(Source records)

>>>>>

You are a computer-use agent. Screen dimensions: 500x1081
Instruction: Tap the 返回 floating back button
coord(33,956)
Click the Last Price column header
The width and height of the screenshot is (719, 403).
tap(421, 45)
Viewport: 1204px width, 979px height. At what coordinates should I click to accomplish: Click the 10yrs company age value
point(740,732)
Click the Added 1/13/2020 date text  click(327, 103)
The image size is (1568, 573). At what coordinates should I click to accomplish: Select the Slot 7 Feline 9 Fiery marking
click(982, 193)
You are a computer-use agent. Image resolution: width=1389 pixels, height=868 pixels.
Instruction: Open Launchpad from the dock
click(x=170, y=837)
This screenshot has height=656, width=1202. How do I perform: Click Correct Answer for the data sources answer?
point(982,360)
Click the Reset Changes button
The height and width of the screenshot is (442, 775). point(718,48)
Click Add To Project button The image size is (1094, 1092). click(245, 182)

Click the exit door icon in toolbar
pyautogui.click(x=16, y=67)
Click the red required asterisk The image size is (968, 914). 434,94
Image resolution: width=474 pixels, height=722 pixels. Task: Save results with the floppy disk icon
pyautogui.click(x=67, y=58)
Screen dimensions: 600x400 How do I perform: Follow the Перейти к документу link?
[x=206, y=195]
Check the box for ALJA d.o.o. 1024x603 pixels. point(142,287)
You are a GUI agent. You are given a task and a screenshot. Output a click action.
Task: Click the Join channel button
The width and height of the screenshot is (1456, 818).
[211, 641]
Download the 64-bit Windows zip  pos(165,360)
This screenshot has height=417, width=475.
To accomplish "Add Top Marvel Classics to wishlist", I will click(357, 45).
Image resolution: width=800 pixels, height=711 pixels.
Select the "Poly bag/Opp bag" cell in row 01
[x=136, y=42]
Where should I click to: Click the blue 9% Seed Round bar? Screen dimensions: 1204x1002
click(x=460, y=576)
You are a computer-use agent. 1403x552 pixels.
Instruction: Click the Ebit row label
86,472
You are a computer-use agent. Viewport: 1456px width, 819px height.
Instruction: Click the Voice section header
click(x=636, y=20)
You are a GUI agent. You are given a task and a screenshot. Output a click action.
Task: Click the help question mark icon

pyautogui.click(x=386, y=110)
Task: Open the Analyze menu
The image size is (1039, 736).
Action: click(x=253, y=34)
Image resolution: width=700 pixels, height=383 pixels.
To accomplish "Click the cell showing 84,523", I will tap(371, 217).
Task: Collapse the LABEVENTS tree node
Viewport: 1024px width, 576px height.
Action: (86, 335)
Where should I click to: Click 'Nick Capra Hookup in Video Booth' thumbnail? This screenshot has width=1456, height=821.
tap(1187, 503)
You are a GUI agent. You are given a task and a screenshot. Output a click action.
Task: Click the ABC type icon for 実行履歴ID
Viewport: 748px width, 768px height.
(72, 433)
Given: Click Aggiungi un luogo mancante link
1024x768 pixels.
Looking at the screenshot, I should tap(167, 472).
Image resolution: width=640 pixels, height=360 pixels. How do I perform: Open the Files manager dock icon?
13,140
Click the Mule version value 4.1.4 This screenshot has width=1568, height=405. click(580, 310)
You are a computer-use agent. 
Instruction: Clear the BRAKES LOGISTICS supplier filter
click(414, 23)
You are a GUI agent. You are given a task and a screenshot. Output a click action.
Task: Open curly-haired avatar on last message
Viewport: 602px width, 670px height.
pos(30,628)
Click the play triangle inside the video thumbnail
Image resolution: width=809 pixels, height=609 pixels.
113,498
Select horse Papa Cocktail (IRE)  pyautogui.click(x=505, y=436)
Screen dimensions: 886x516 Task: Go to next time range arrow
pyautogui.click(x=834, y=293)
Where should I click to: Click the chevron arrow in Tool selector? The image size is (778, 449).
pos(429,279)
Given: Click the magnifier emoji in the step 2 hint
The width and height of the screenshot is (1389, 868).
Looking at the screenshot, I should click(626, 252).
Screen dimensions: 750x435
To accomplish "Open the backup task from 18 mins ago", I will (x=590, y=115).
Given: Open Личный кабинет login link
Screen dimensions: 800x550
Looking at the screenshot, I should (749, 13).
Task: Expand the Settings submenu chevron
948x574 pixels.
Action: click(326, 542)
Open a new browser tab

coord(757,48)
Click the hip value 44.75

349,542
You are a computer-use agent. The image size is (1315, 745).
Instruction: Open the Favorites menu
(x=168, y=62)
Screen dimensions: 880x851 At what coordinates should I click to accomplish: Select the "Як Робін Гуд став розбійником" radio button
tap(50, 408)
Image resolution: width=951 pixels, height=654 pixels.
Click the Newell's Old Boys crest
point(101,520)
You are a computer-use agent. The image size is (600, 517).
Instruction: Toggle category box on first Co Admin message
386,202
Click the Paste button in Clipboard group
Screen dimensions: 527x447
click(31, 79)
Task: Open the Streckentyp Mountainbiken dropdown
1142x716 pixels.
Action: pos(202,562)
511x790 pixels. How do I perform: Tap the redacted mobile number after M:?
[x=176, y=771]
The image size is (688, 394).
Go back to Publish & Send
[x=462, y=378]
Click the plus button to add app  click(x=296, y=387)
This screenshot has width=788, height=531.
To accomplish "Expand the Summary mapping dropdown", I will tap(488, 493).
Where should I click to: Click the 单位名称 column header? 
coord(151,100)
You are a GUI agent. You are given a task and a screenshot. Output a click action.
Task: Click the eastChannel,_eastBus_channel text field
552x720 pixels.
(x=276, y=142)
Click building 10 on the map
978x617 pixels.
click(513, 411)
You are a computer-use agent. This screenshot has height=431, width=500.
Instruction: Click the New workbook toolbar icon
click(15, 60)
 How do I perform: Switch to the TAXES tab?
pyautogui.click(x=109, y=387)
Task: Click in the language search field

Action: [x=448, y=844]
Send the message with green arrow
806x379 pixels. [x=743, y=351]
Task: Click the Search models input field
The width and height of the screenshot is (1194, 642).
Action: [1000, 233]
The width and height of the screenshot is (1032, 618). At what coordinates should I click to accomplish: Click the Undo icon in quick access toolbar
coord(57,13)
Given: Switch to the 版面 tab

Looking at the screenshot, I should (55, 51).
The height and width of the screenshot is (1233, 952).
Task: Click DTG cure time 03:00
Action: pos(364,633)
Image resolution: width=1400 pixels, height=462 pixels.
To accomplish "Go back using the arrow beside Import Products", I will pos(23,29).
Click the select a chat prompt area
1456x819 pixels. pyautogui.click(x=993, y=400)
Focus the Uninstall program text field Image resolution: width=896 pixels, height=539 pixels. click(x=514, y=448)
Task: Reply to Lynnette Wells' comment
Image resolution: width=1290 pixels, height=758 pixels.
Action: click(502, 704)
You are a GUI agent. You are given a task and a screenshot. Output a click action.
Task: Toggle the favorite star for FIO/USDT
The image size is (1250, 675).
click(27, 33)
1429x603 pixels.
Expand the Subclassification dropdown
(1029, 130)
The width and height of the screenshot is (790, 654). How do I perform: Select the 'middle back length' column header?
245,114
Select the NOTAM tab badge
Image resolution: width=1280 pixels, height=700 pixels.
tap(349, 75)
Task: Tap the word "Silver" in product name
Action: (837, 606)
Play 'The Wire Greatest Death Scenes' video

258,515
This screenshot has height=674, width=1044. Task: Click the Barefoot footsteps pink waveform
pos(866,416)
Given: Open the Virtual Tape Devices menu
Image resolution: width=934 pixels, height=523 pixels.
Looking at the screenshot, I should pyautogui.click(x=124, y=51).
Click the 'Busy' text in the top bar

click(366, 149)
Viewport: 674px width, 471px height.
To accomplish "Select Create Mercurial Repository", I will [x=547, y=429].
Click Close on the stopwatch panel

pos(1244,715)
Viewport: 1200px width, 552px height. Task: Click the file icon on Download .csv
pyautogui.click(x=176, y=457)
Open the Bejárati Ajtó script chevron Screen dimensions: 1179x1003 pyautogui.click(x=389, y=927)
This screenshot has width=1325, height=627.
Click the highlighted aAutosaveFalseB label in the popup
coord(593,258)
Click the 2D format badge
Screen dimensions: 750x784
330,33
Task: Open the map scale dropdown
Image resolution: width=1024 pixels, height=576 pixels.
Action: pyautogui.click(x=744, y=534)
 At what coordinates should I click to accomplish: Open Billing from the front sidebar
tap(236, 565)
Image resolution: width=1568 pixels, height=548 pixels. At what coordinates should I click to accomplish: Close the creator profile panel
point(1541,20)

<<<<<

(Work to be completed): Give back exactly the lines above, from the line containing "511x790 pixels. How" through the line containing "Click building 10 on the map", with both end lines and nothing more.

(Solution to the exercise):
511x790 pixels. How do I perform: Tap the redacted mobile number after M:?
[x=176, y=771]
The image size is (688, 394).
Go back to Publish & Send
[x=462, y=378]
Click the plus button to add app  click(x=296, y=387)
This screenshot has width=788, height=531.
To accomplish "Expand the Summary mapping dropdown", I will tap(488, 493).
Where should I click to: Click the 单位名称 column header? 
coord(151,100)
You are a GUI agent. You are given a task and a screenshot. Output a click action.
Task: Click the eastChannel,_eastBus_channel text field
552x720 pixels.
(x=276, y=142)
Click building 10 on the map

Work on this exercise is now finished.